Antoine Haincourt (Enseignant à l’EM Lyon Business School, @ahaincourt) et Jean-Michel Roux (Maître de Conférences et Directeur adjoint du Pôle Sciences Sociales de l’Institut d’Urbanisme & Géographie Alpine) s’interrogent sur les liens entre la ville et le sport
Imaginer que la crise sanitaire puisse être une apocalypse, catastrophe et révélation, qui entraînera un changement de notre société, de laquelle naîtra soit une réforme vers un monde meilleur soit une aggravation de ses dysfonctionnements, relève de la tradition utopique.
Ils ont utilisé les outils prospectifs et projectuels que sont la dystopie et l’utopie pour imaginer les stades de football et leurs villes en 2050.
Mouvement sportif et mouvements sociaux
L’économie du sport professionnel était un colosse aux pieds d’argile lorsqu’un simple coronavirus l’a mis à bas à partir de 2020. Les JO de Tokyo 2021 avaient été une catastrophe avec des compétitions vides de sens, par des huis-clos quasi systématiques et l’absence de nombreuses délégations, en raison de la persistance de la pandémie et d’économies en ruine.
Certains pays avaient masqué un dopage d’État sous couvert de traitement préventif de leurs athlètes. Les coûts exorbitants de l’organisation se traduisirent par un conflit entre le Japon et le CIO (Comité international olympique). Les Japonais descendirent en masse dans les rues lors du Wasaga protest ou « mouvement des ombrelles ».
La Coupe du monde de football de 2022, qui devait se tenir au Qatar, fut annulée devant l’accumulation des scandales et procès relatifs à des soupçons de corruption dans l’attribution de la compétition et des droits de retransmission.
Partout dans le monde, des mouvements citoyens se mobilisèrent pour réclamer un réel changement de paradigme. Ils se réunirent lors du premier Forum mondial des Sports, tenu à Athènes, dans les friches sportives des JO 2004. Les congressistes présentèrent un nouveau rapport Taylor qui permit la rédaction de nouvelles lois et réglementations.

**Consigne**: Recopiez fidèlement le passage du texte sur le sport et la ville qui s'ouvre sur les mots « Ils ont utilisé » et se termine par « d’économies en ruine. ».

**Données enregistrées**:
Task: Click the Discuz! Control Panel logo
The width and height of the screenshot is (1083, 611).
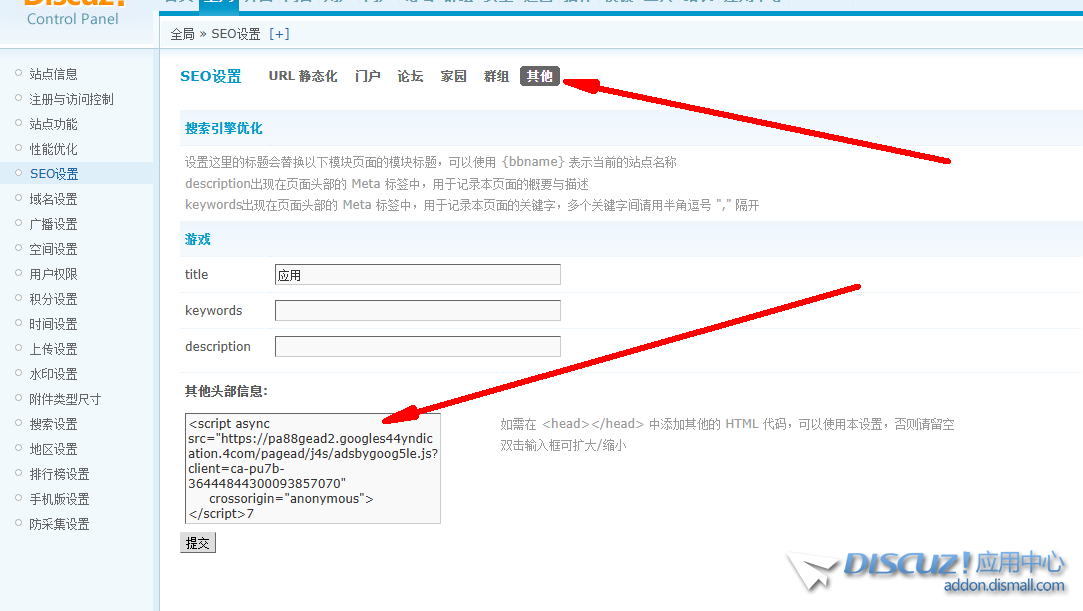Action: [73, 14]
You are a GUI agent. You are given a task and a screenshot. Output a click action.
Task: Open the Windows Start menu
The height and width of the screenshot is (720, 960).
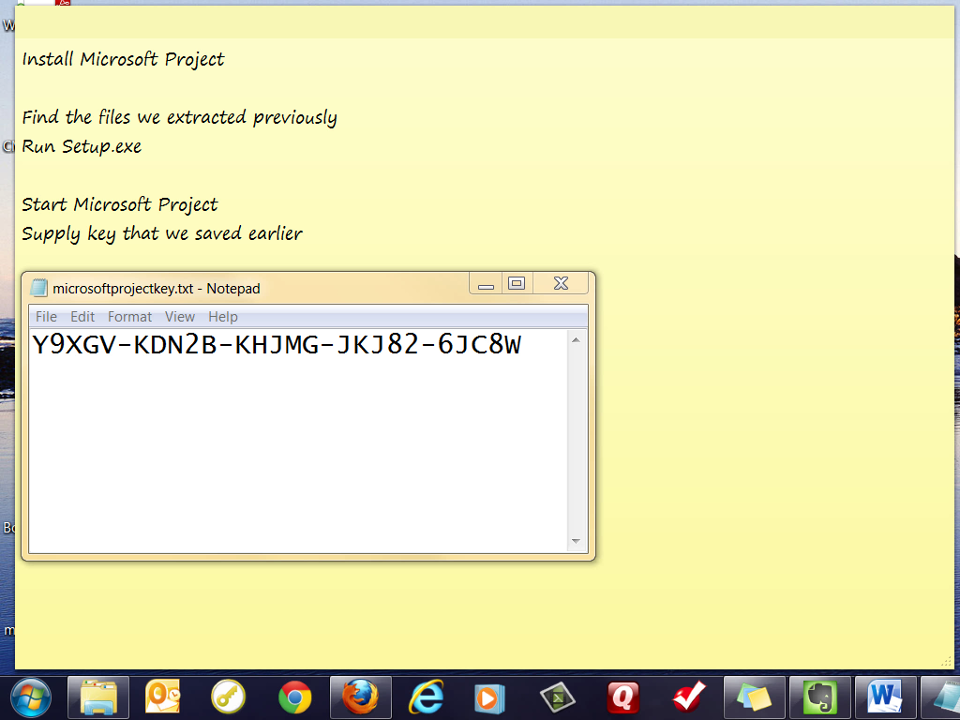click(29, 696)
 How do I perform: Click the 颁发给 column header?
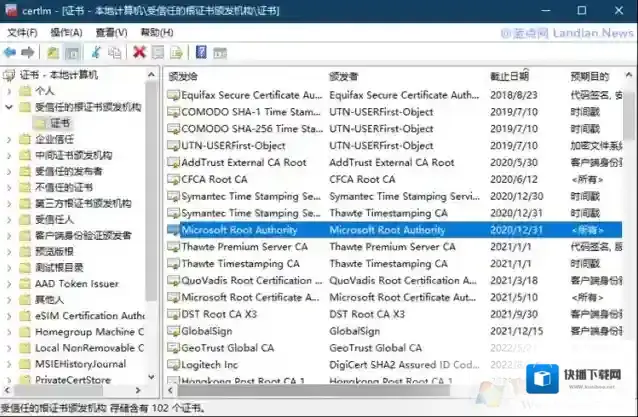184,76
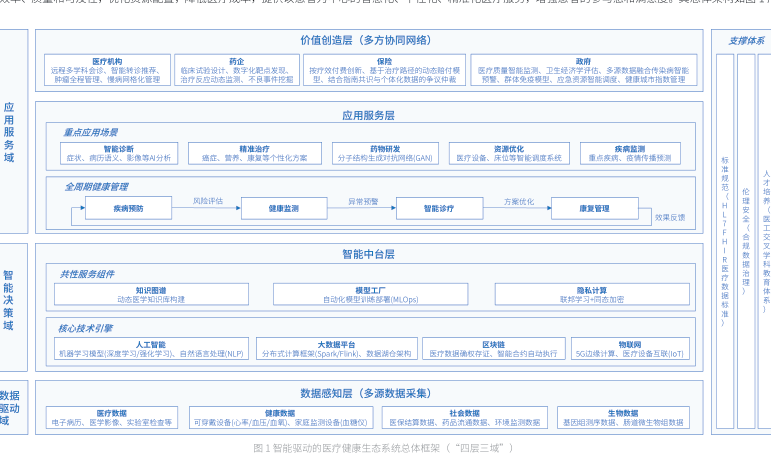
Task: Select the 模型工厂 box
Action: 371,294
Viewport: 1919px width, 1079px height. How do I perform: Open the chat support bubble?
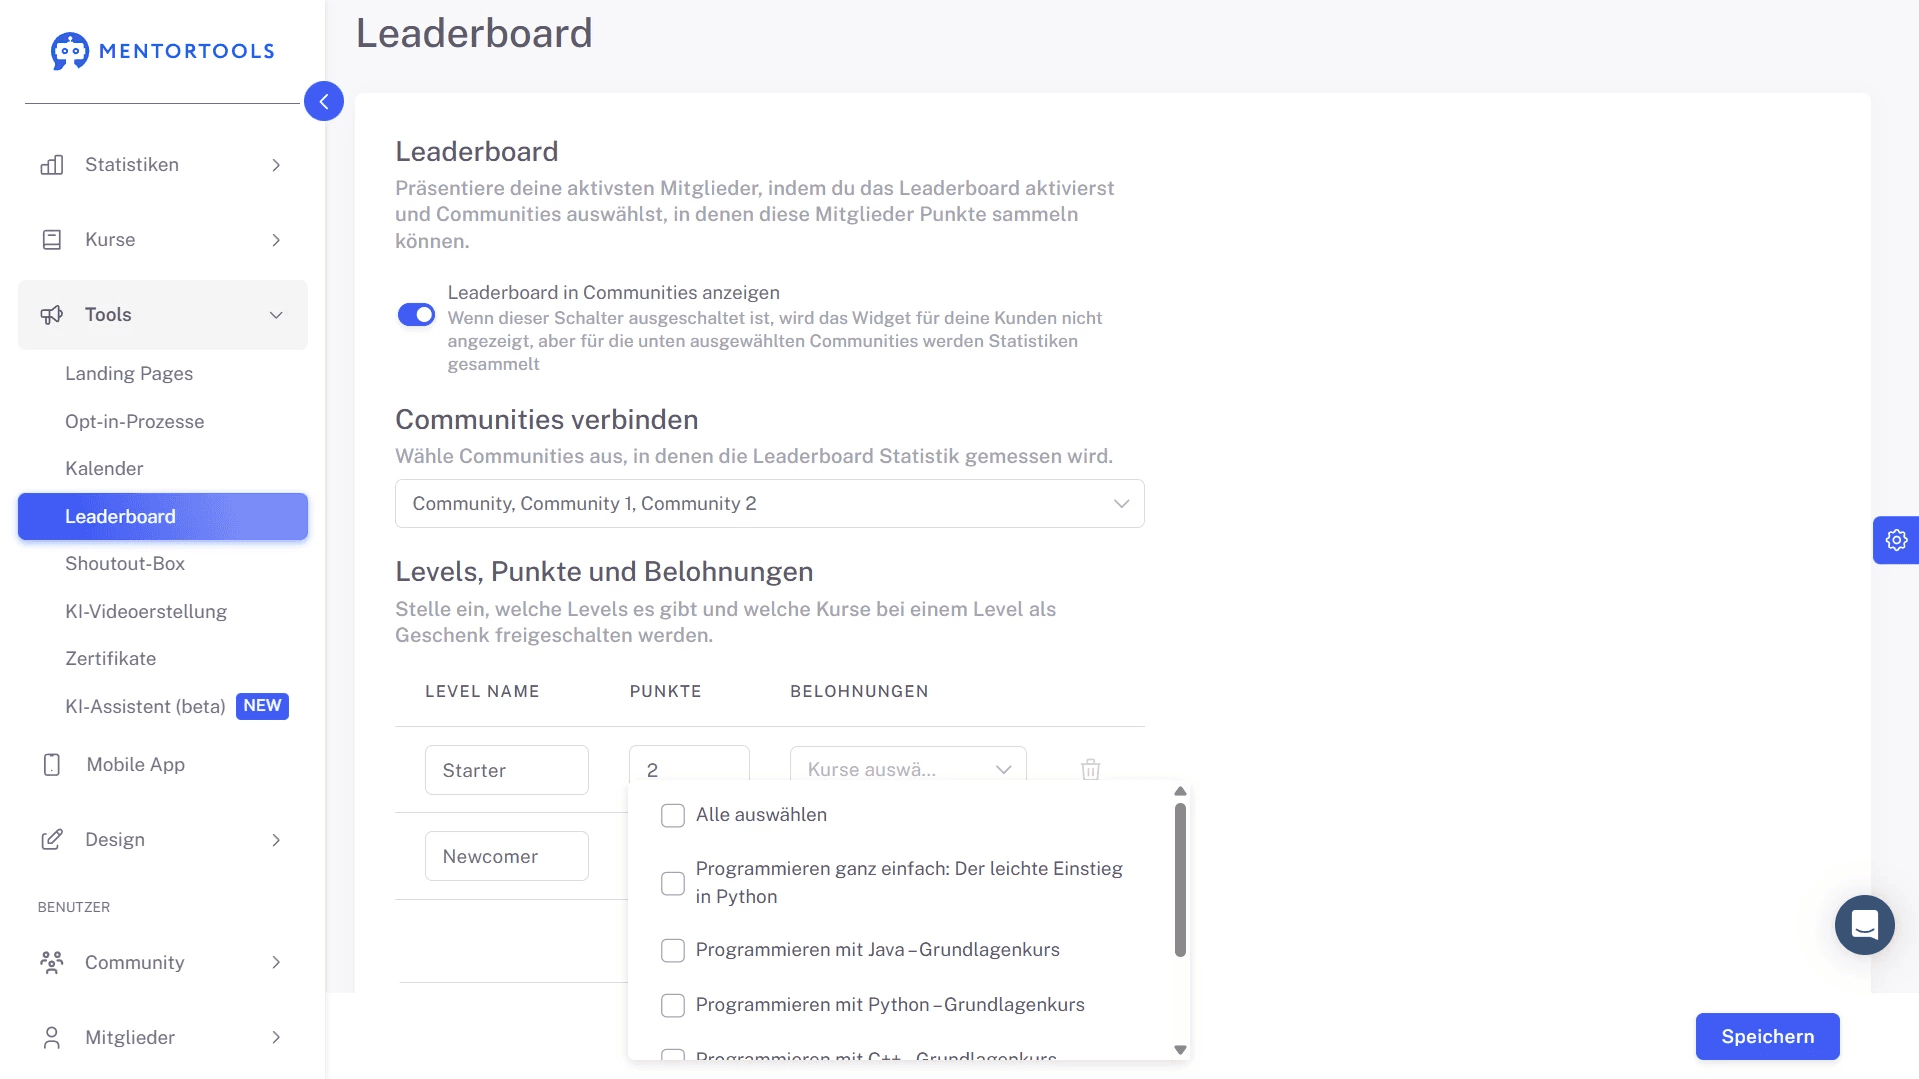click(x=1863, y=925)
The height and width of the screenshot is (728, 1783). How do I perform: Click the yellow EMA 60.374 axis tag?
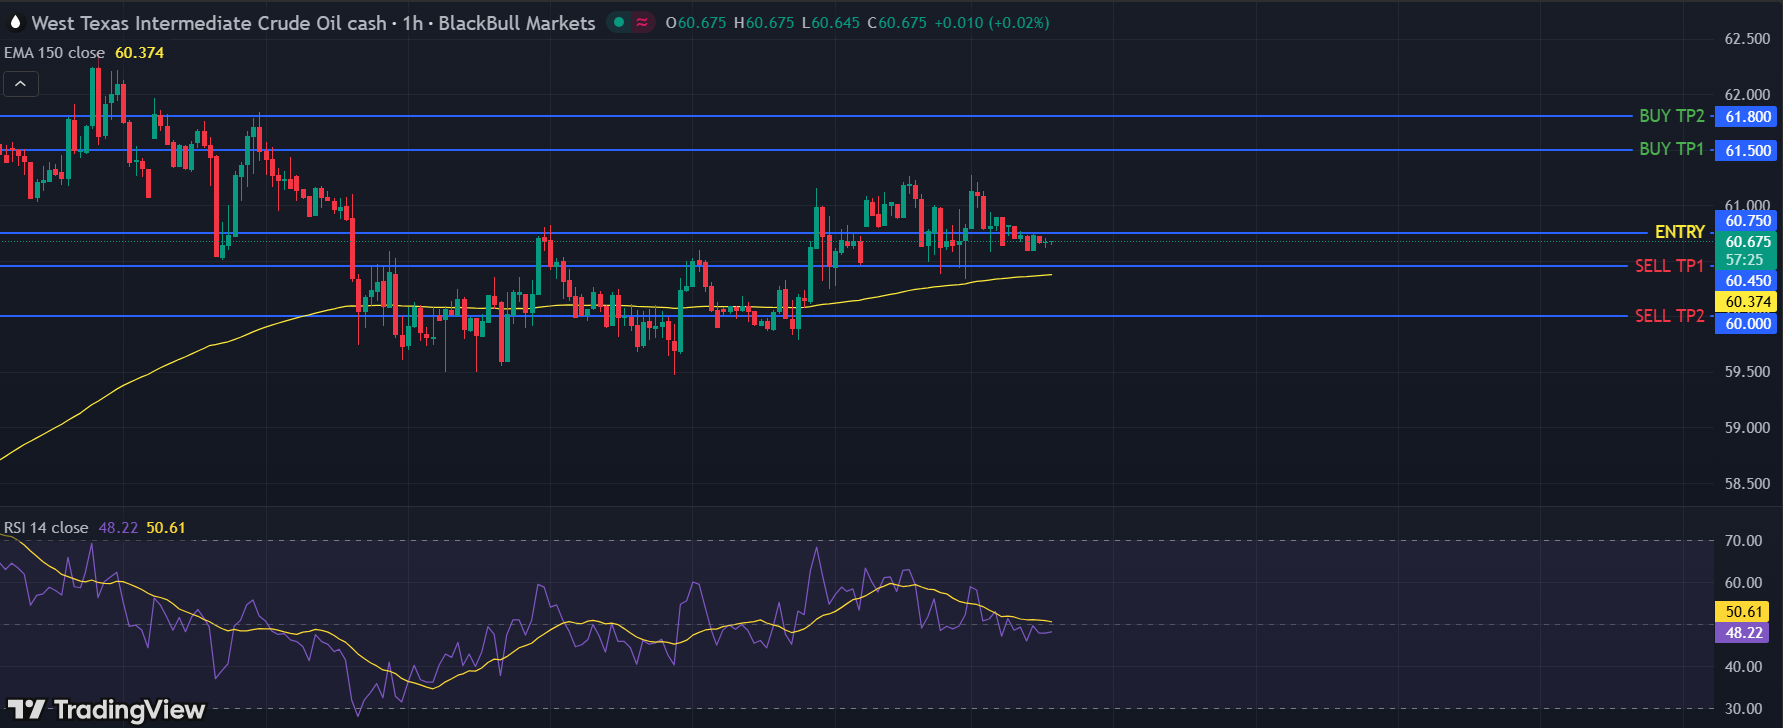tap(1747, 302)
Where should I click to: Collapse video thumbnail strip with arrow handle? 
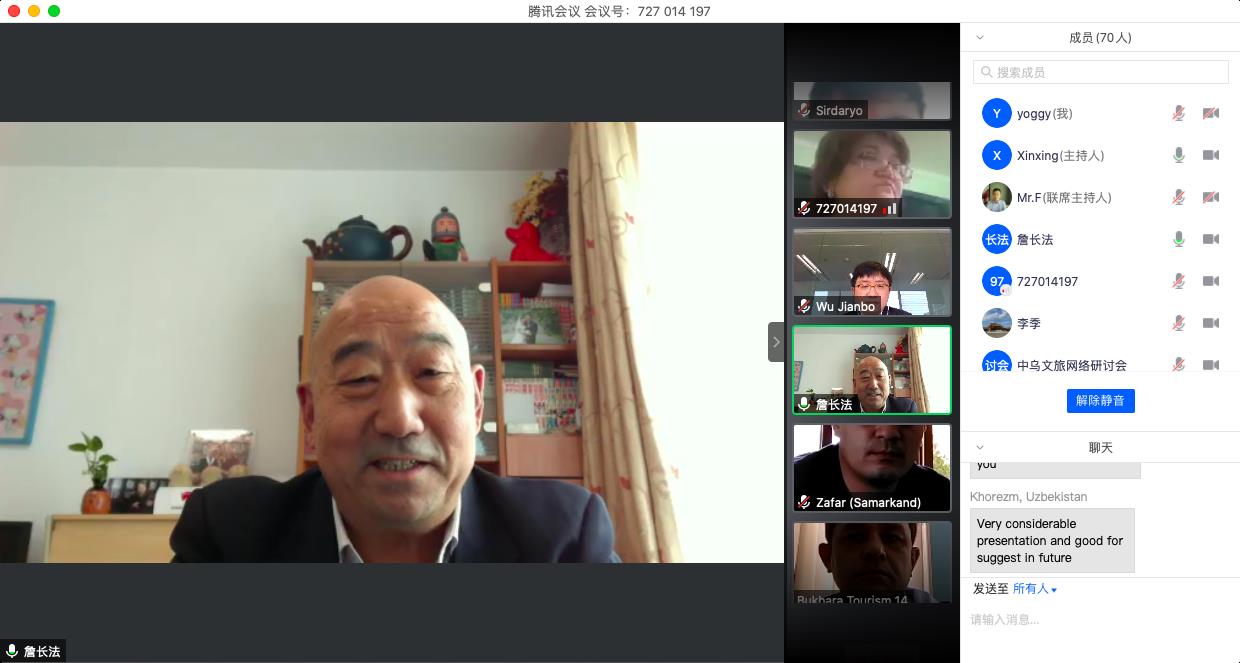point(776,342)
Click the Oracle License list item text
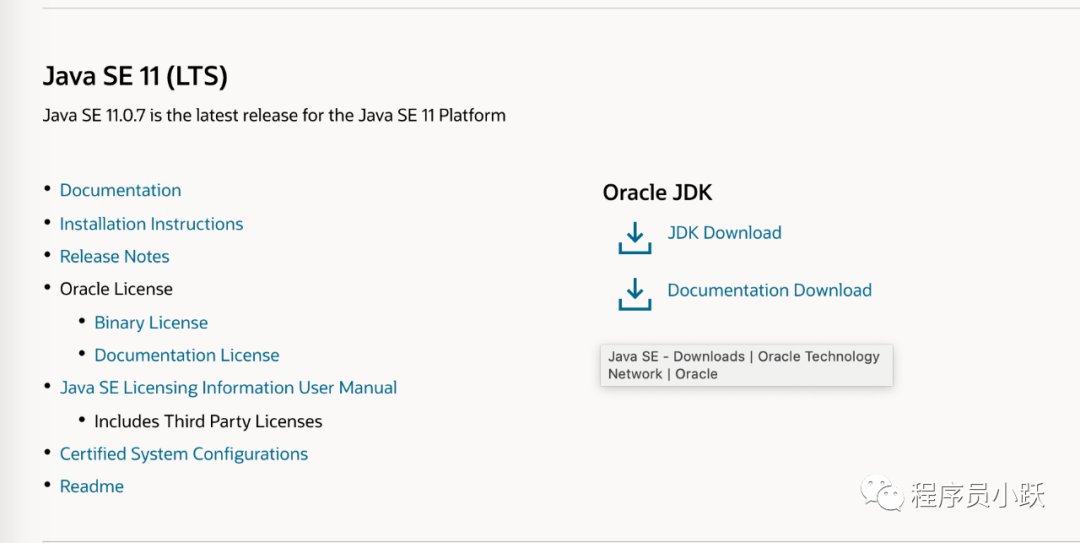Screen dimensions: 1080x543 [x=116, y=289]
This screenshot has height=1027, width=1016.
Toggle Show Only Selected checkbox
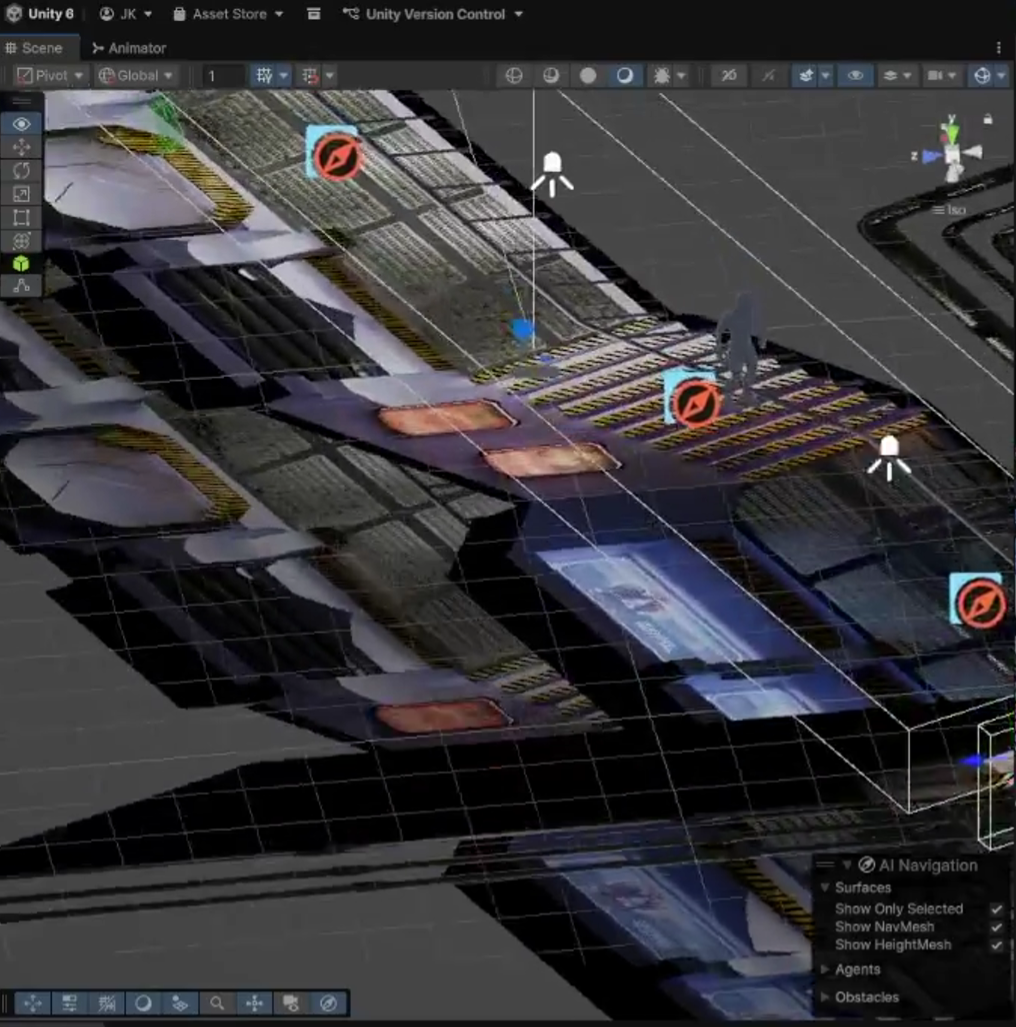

**Résultat obtenu**:
Ils ont utilisé les outils prospectifs et projectuels que sont la dystopie et l’utopie pour imaginer les stades de football et leurs villes en 2050.
Mouvement sportif et mouvements sociaux
L’économie du sport professionnel était un colosse aux pieds d’argile lorsqu’un simple coronavirus l’a mis à bas à partir de 2020. Les JO de Tokyo 2021 avaient été une catastrophe avec des compétitions vides de sens, par des huis-clos quasi systématiques et l’absence de nombreuses délégations, en raison de la persistance de la pandémie et d’économies en ruine.